As a member of the GPU AI/HPC Infrastructure team at NVIDIA, you will provide leadership in the design and implementation of groundbreaking GPU compute clusters that power all AI research across the company. We seek an expert to build and operate these clusters at high reliability, efficiency, and performance and drive foundational improvements and automation to improve researchers' productivity.
As a Site Reliability Engineer, you are responsible for the big picture of how our systems relate to each other, using a breadth of tools and approaches to tackle a broad spectrum of problems.

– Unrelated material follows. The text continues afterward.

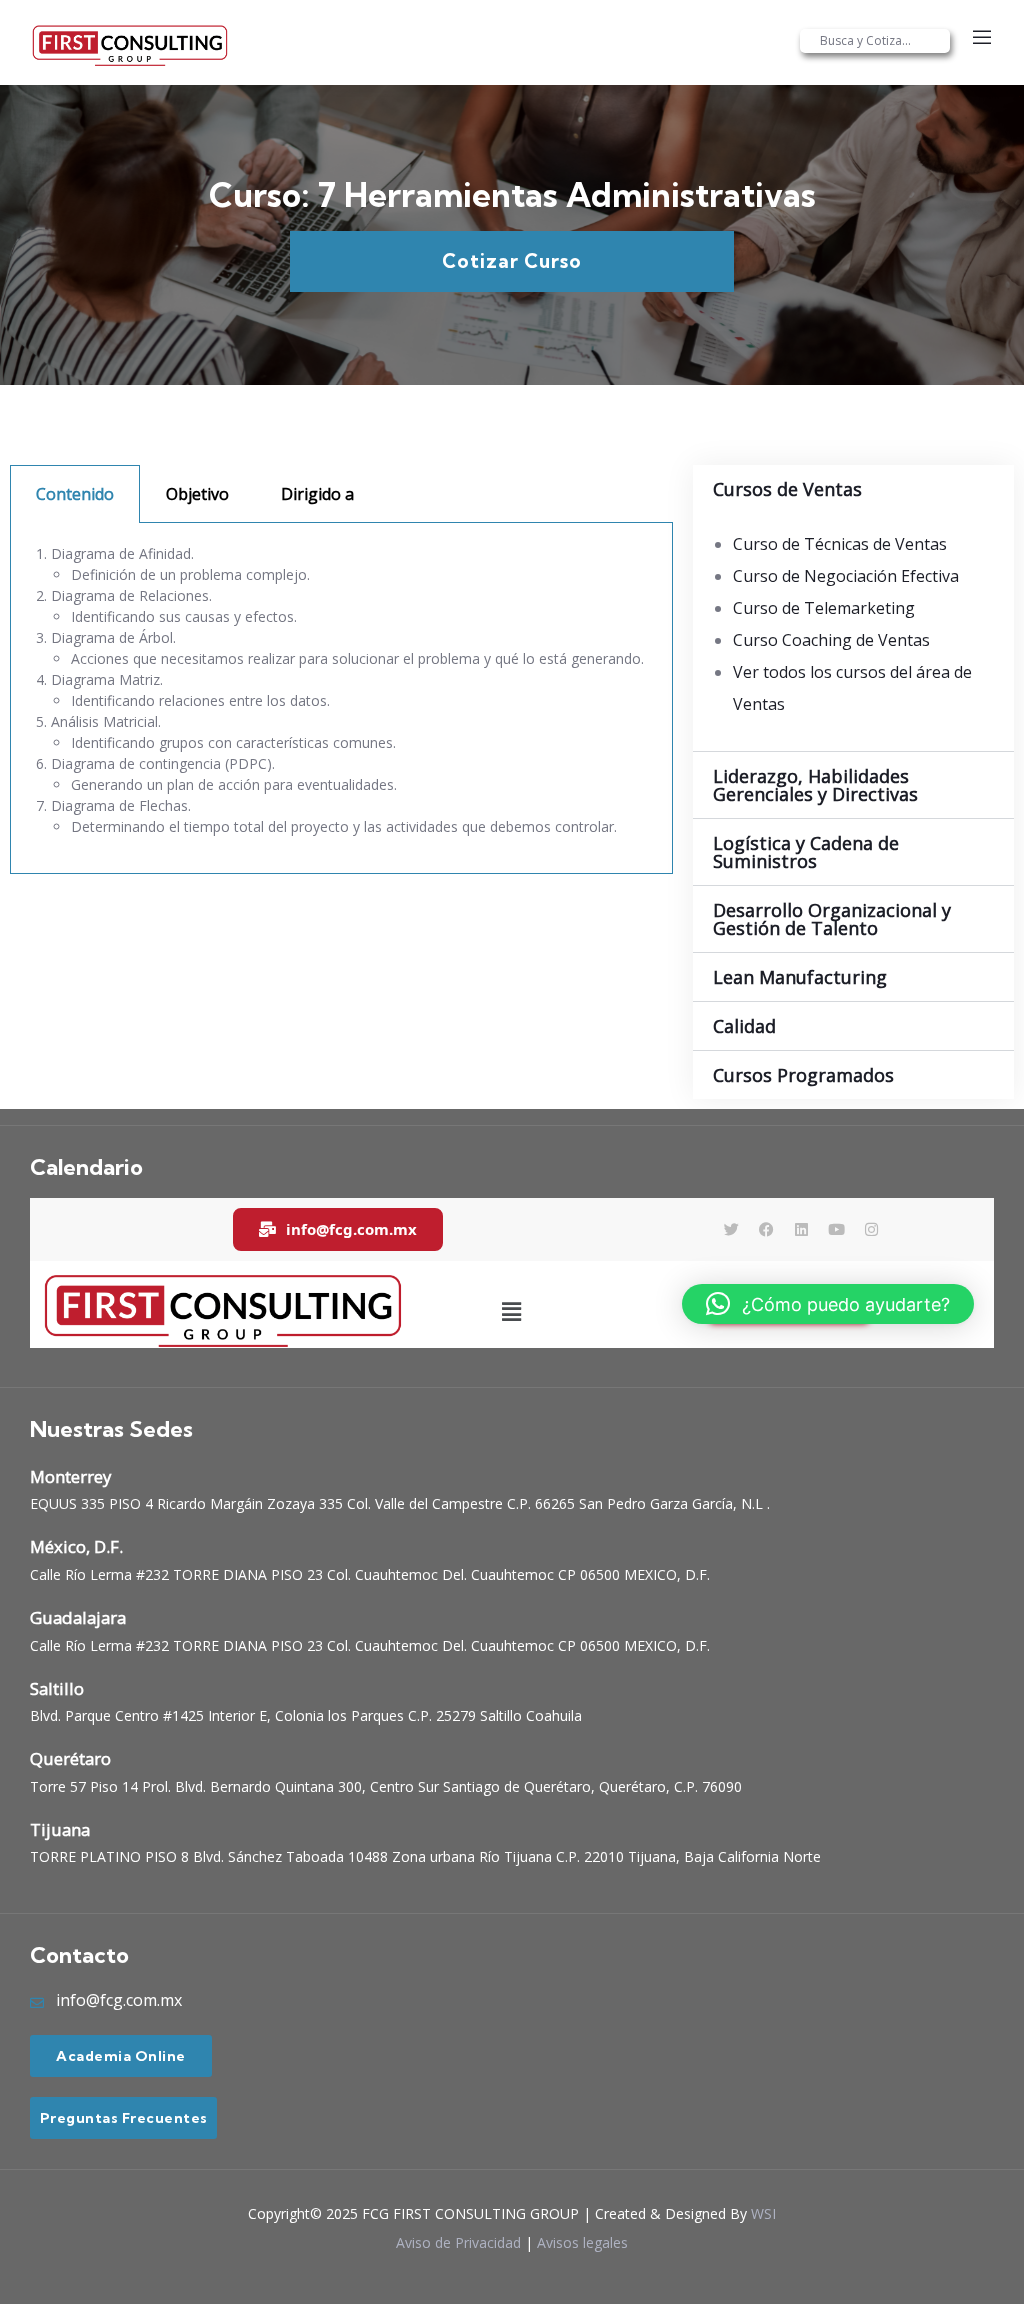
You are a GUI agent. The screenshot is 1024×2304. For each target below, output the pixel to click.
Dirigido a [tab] (317, 494)
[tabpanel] (341, 698)
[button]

Practices such as limiting time spent on reactive operational work, blameless postmortems, and proactive identification of potential outages factor into iterative improvement that is key to both product quality and interesting dynamic day-to-day work.
In this role, you will be:
- Building and improving our ecosystem around GPU-accelerated computing, including developing large-scale automation solutions
- Maintaining and building deep learning AI-HPC GPU clusters at scale
- Supporting researchers to run their workflows on our clusters, including performance analysis and optimizations
- Designing, implementing, and supporting operational and reliability aspects of large-scale distributed systems
- Optimizing cluster operations for maximum reliability, efficiency, and performance
- Driving foundational improvements and automation to enhance researcher productivity
- Troubleshooting, diagnosing, and root-causing system failures
- Scaling systems sustainably through automation and evolving systems to improve reliability and velocity
- Participating in on-call rotation to support production systems
- Writing and reviewing code, developing documentation and capacity plans
- Implementing remediations across software and hardware stack
Required qualifications:
- Bachelor's degree in Computer Science, Electrical Engineering, or related field (or equivalent experience)
- 5+ years of experience designing and operating large-scale compute infrastructure
- Proven experience in site reliability engineering for high-performance computing environments
- Operational experience with at least 2K GPUs cluster
- Deep understanding of GPU computing and AI infrastructure
- Experience with AI/HPC advanced job schedulers (e.g., Slurm)
- Knowledge of cluster configuration management tools (e.g., BCM, Ansible)
- Experience with container technologies (e.g., Docker, Enroot)
- Programming skills in Python and Bash scripting
Join NVIDIA's diverse and intellectually curious team, collaborating in a blame-free environment to tackle meaningful projects and drive innovation in AI and GPU computing.